X_train, X_test = X[:m_training], X[m_training:]
y_train, y_test = y[:m_training], y[m_training:]

print("Labels and frequencies in training dataset: ")
np.unique(y_train, return_counts=True)

## TO DO 3

Now train the NNs with the added data points. Feel free to try more different architectures than before if you want, or less if it takes too much time.

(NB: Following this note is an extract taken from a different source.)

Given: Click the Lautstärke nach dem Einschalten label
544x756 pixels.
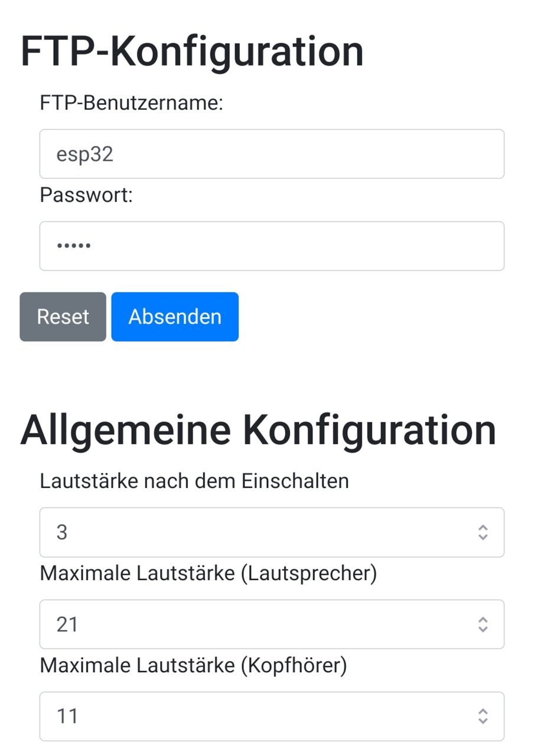Looking at the screenshot, I should [194, 481].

We suggest that you use 'verbose=True' so have an idea of how long it takes to run 1 iteration (eventually reduce also the number of iterations to 50).

In [None]:
#for NN we try the same architectures as before
parameters = {'hidden_layer_sizes': [(10,), (50,),(100,),(10,10,),(50,50,),(80,80,),(100,80,50,),(50,80,100,)]}

mlp_large = MLPClassifier(max_iter=50, alpha=1e-4,
                    solver='sgd', tol=1e-4, random_state=ID,
                    learning_rate_init=.1)

mlp_large_CV = GridSearchCV(mlp_large, parameters, cv=5)
mlp_large_CV.fit(X_train, y_train)

print ('\nRESULTS FOR NN\n')

print("Best parameters set found:")
print(mlp_large_CV.best_params_)

print("Score with best parameters:")
print(mlp_large_CV.best_score_)

print("\nAll scores on the grid:")
print(mlp_large_CV.cv_results_['mean_test_score'])

## QUESTION 2
Describe your architecture choices and the results you observe with respect to the layers and sizes used.

##### Answer (2):
First of all because of my lap-top low performance I had to decrease the number of input samples to 3000. Second of all i expected that by increasing the number of samples, more layer with higher complexity in comparison with the previous question should be the result! but, in contrst the number of layer decreased to one and with complexity of 50. the reasons could be randomness nor number of iteration which leads not to converge situation for samples. It maybe possible by increasing the number of iteration the complexity structure would increase.

## TO DO 4

Get the train and test error for the best NN you obtained with 3000 points. This time you can run for 100 iterations. 


In [None]:
#get training and test error for the best NN model from CV

best_mlp_large = MLPClassifier(max_iter=100, alpha=1e-4,
                    solver='sgd', tol=1e-4, random_state=ID,
                    learning_rate_init=.1,hidden_layer_sizes = mlp_large_CV.best_params_['hidden_layer_sizes'])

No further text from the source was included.